= Evaporative light scattering detector =

Type of destructive chromatography detector

An evaporative light scattering detector (ELSD) is a destructive chromatography detector, used in conjunction with high-performance liquid chromatography (HPLC), ultra high-performance liquid chromatography (UHPLC), purification liquid chromatography such as flash or preparative chromatography (using a splitter), countercurrent or centrifugal partition chromatography and supercritical fluid chromatography (SFC). It is commonly used for analysis of compounds that do not absorb UV-VIS radiation significantly, such as sugars, antiviral drugs, antibiotics, fatty acids, lipids, oils, phospholipids, polymers, surfactants, terpenoids and triglycerides.

ELSDs works by nebulizing the column's effluents into a fine aerosol mist, which then passes through a heated drift tube, where the solvent evaporates. Thus, it can be easily used in gradient method of LC and SFC. The remaining non-volatile analyte particles are carried further by a carrier gas to a light scattering cell, where a beam of light illuminates them and they scatter it. The scattered light proceeds to a photodiode which converts it to a signal, which is proportional to the mass of the analyte particles. This is why it is considered as a sort of "universal detector" as it is able to detect all compound which are less volatile than the mobile phase, i.e. non volatile and semi-volatile compounds.

ELSD is related to the charged aerosol detector (CAD), in which the aerosol is charged. Like the CAD, it falls under the category of destructive detectors.

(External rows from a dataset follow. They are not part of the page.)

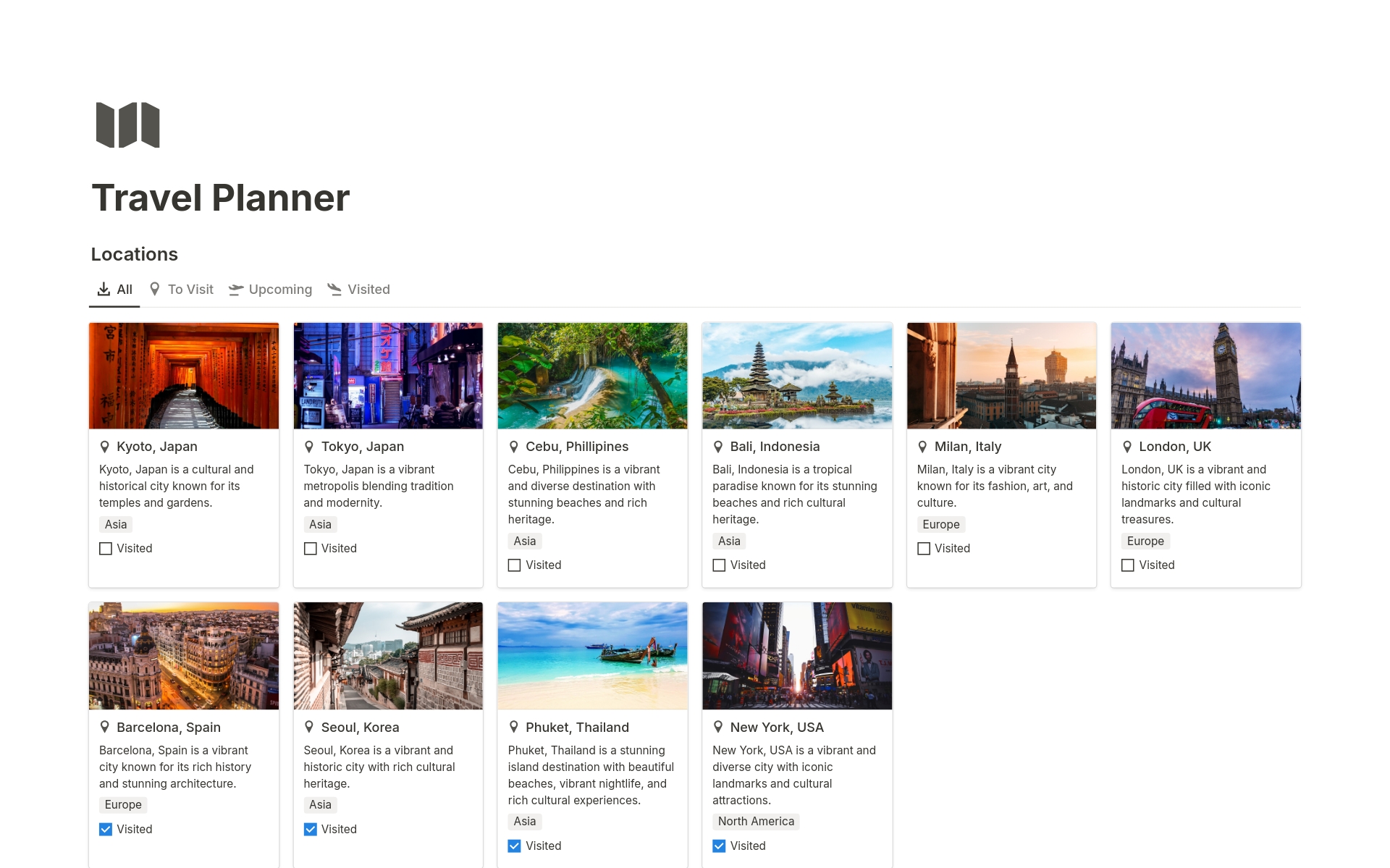
Task: Switch to the To Visit filter tab
Action: pos(190,289)
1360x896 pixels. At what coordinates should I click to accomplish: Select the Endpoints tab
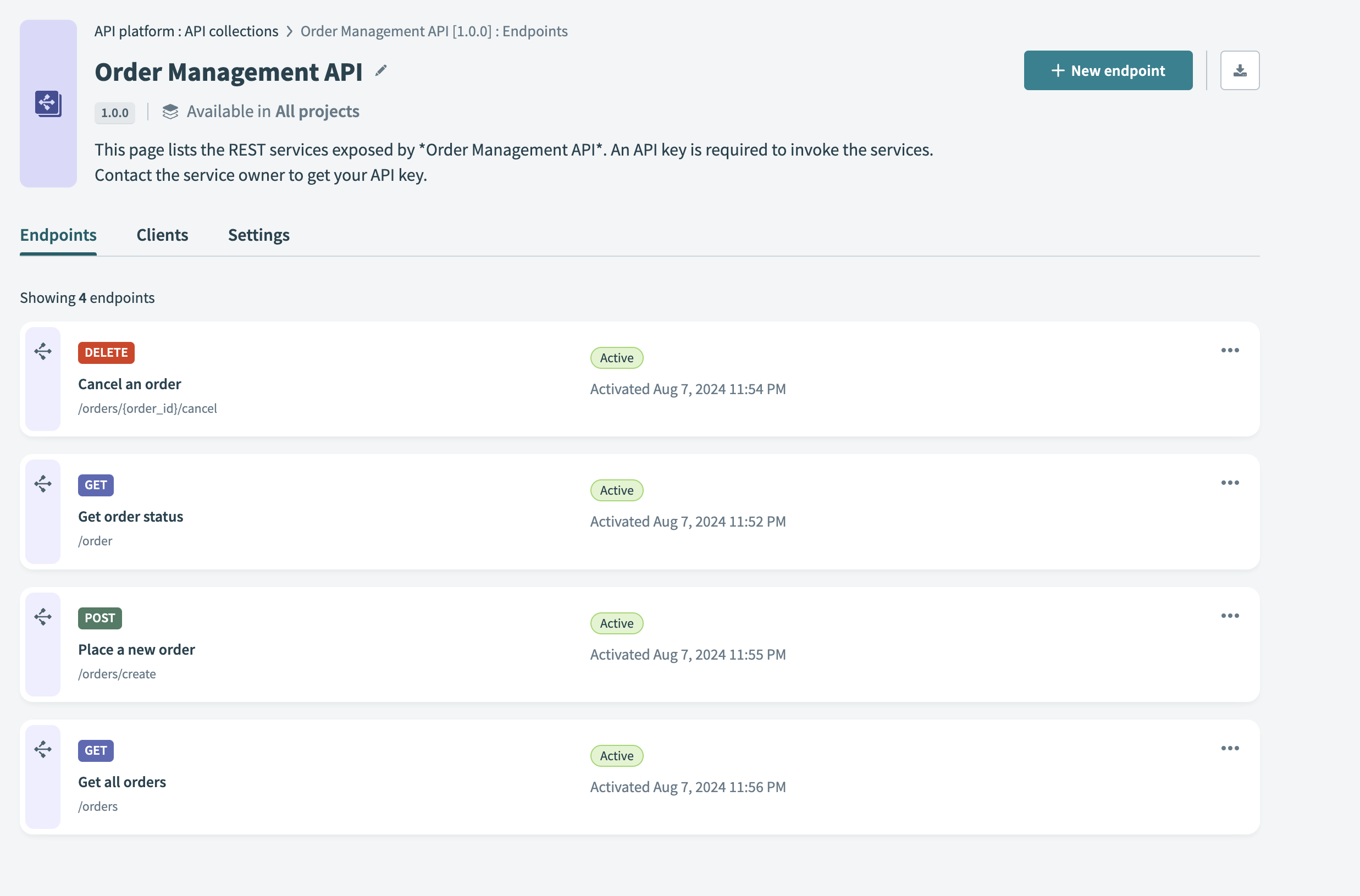[x=58, y=235]
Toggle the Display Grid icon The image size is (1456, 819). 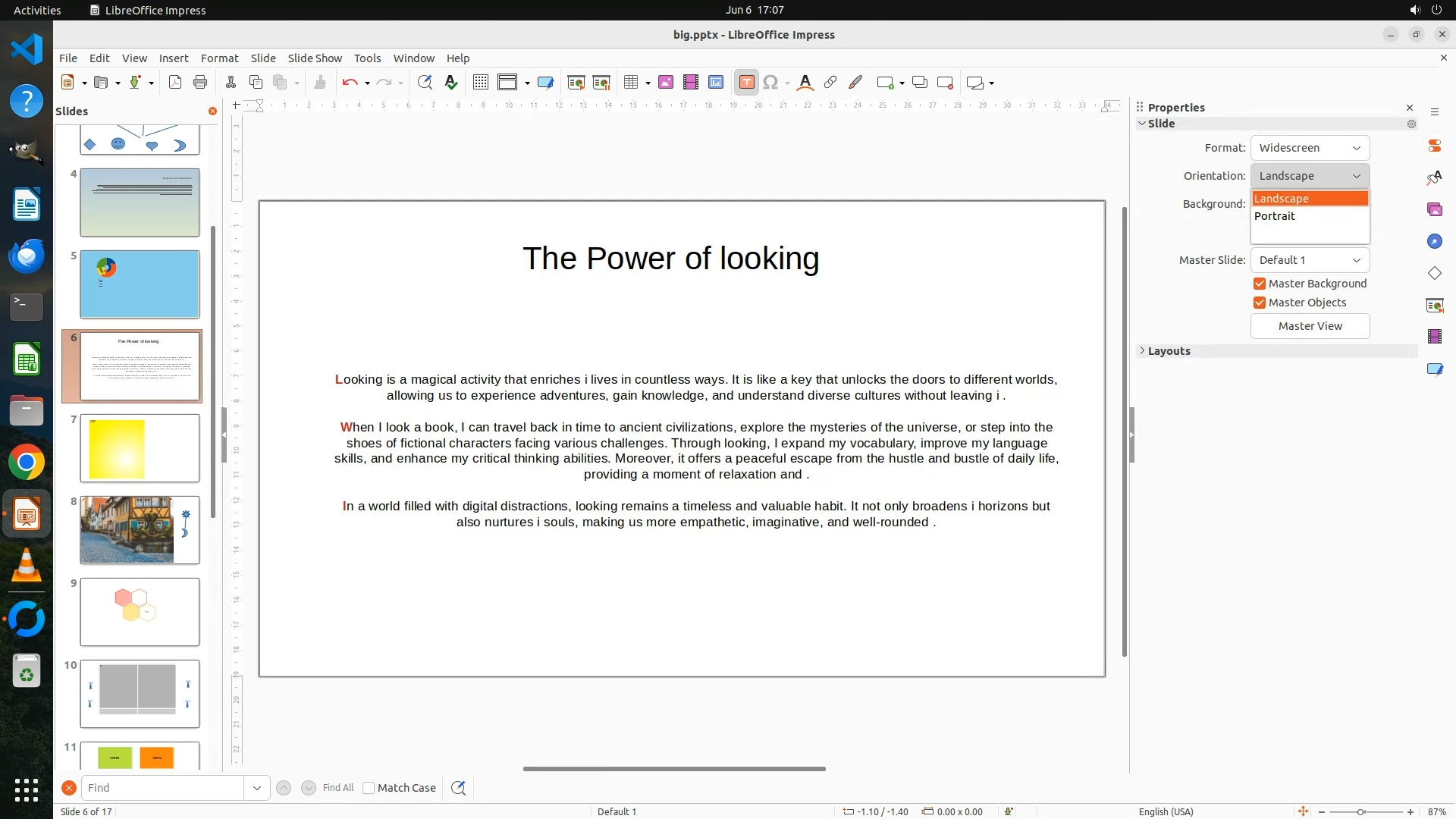(x=480, y=83)
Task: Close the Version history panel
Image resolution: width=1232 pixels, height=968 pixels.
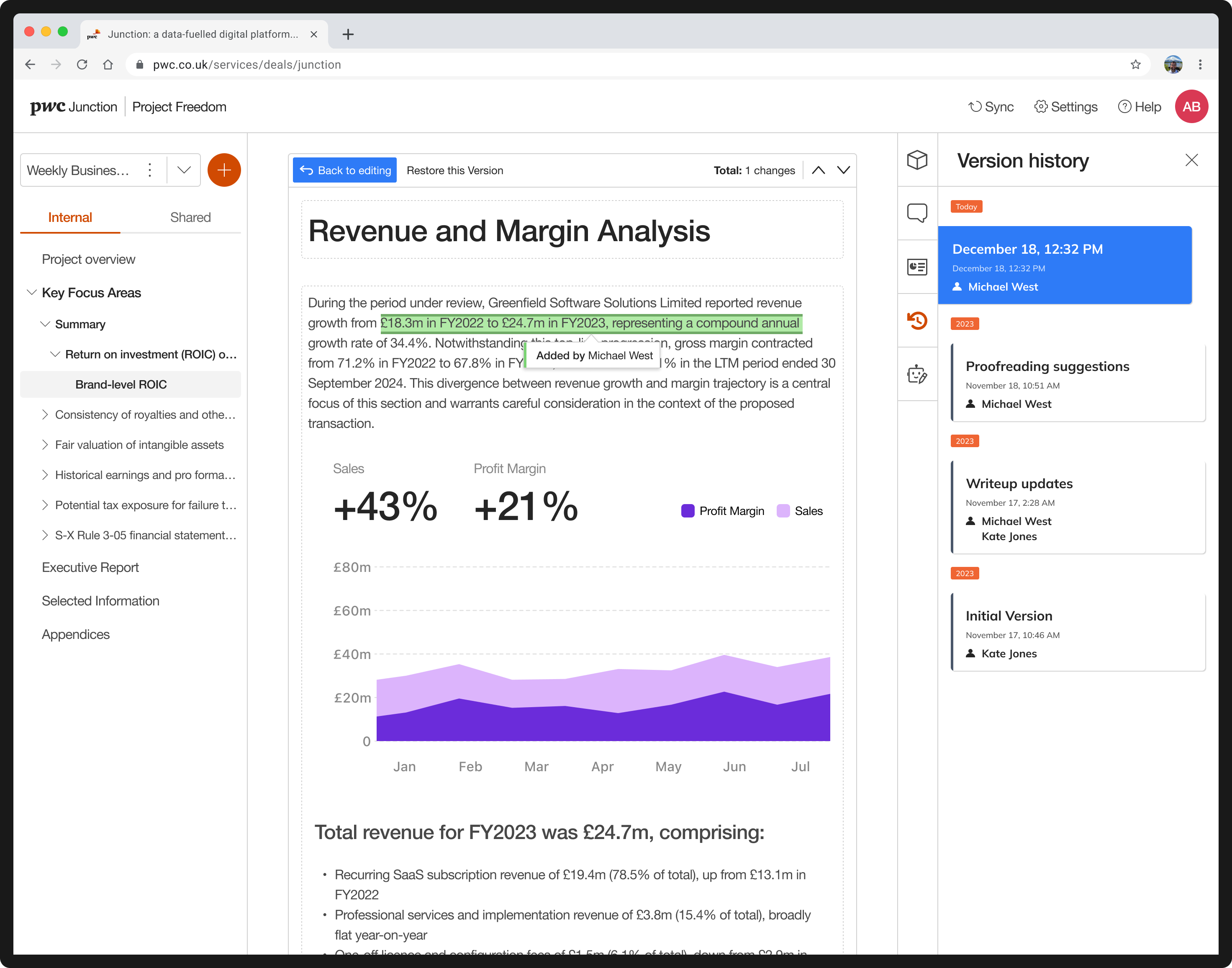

==Principles of operation==

ELSDs analyze solutes eluting out of the chromatographic column, both in LC and SFC. As the eluent exits the column's outlet into the detector inlet, it is mixed with an inert carrier gas (usually nitrogen) and forced through a nebulizer, which separates the liquid into fine aerosolized droplets. These droplets then pass into a heated drift tube, where the mobile phase solvent is evaporated off. As the mobile phase evaporates, the droplets become smaller and smaller until all that is left is minute particles of dried analyte. These particles are pushed through the drift tube by the carrier gas to the detection region. In this region, a beam of light crosses the column of analyte and the scattering of light is measured by a photodiode or photomultiplier tube. The detector's output is non-linear across more than one order of magnitude and proper calibration is required for quantitative analysis.